[Requirement 1]: Please summarize the forum excerpt in two sentences.
[Requirement 2]:
Decide whether each statement agrees with the forum excerpt, answering yes or no and quoting the words that settle it:
(a) The tree in the writer's backyard is a ruby red grapefruit tree.
(b) The writer describes cancer as isolating and lonely.
(c) ImJohn says only the opening of the post was read.
[Requirement 3]: In the forum excerpt, on what date did ImJohn post the reply?

[Excerpt]:
╔══

How's this for irony: 2 of my meds indicate I cannot be in the sun or eat grapefruit. I moved to FLORIDA!!!! There's a ruby red grapefruit tree in my backyard (my FAV) and I cannot even eat one!! Seriously??? :? You can't make this stuff up!!
In my heart I know it is penance for I have not always made the right decisions. I've made decisions that have hurt people. So I've come to believe this is my "sentence." I am in a very dark place. Other people (some, not all,) march through cancer running marathons. They beat it. I'm ashamed that I cannot. I'm no champion. I'm broken. And, apparently, a great big cry-baby. Other people have it much worse. Why can't I internalize that? I'm lucky in so many ways. I know that logically. Why can't I feel it??? Some say something about a new normal. There's nothing normal at all about this. It's like the floor dropped out and all my hopes and dreams......right down the drain. :shock:

Well. Thank-You. If you made it this far you've endured my pity-party. The truth is I am screaming for help! Cancer seems so isolating and lonely. 3 years and two months. Hopefully I will have a couple of decades and maybe I will even find a warm golden place (the Arctic Circle???) and joy will once again touch my heart. May Joy and Love and Laughter forever touch your heart! ❤️

I wish you all the best that life has to offer! XOXOX

ImJohn
Posts: 46
Joined: Thu Jul 20, 2017 7:42 am

Re: Cant seem to make it work

Postby ImJohn » Mon Feb 19, 2018 11:42 am

Hi Anne,

Well I did read your post, all of it, right to the end. Then I read some parts for a second and even a third time, so you see someone is interested enough in what you have to say to do that and reply as well so, I hope, you can take some heart from that.

╚══

[Given records]:
╔══

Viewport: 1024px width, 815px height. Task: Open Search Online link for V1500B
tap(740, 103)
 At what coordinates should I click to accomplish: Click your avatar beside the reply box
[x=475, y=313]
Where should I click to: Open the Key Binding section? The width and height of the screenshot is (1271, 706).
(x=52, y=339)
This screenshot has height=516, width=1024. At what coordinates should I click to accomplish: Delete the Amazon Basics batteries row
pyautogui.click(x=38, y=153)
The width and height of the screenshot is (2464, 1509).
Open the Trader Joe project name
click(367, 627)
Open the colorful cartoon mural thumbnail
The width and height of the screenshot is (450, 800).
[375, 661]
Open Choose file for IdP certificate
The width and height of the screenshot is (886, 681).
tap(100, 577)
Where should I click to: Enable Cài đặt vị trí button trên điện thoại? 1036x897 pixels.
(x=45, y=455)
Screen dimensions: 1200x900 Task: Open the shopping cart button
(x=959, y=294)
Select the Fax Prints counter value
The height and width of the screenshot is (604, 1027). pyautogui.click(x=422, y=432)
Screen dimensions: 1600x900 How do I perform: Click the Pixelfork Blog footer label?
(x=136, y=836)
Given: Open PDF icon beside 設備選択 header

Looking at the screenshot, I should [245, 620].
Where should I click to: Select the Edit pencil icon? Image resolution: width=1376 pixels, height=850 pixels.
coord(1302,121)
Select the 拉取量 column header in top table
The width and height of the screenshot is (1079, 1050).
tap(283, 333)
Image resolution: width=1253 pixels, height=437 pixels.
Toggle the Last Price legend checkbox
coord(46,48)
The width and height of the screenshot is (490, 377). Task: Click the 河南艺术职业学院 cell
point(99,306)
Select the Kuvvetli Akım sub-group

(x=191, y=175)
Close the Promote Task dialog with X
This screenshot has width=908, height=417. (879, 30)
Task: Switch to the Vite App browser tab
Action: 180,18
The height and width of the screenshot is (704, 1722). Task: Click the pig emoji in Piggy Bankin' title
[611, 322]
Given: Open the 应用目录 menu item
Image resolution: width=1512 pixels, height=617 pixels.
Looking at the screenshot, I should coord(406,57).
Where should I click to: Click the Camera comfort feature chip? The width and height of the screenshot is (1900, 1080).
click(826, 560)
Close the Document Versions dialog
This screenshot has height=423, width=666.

╚══

[Written answer 1]: A poster writes that two medications rule out sun and grapefruit despite the move to Florida and a ruby red grapefruit tree in the backyard, and describes being in a very dark place with cancer, seeing it as penance for past decisions and "screaming for help." In a reply, ImJohn says the whole post was read to the end, some parts two or three times, in the hope that the writer can take some heart from that.

[Written answer 2]:
(a) Yes: "There's a ruby red grapefruit tree in my backyard (my FAV)"
(b) Yes: "Cancer seems so isolating and lonely."
(c) No: "Well I did read your post, all of it, right to the end."

[Written answer 3]: Mon Feb 19, 2018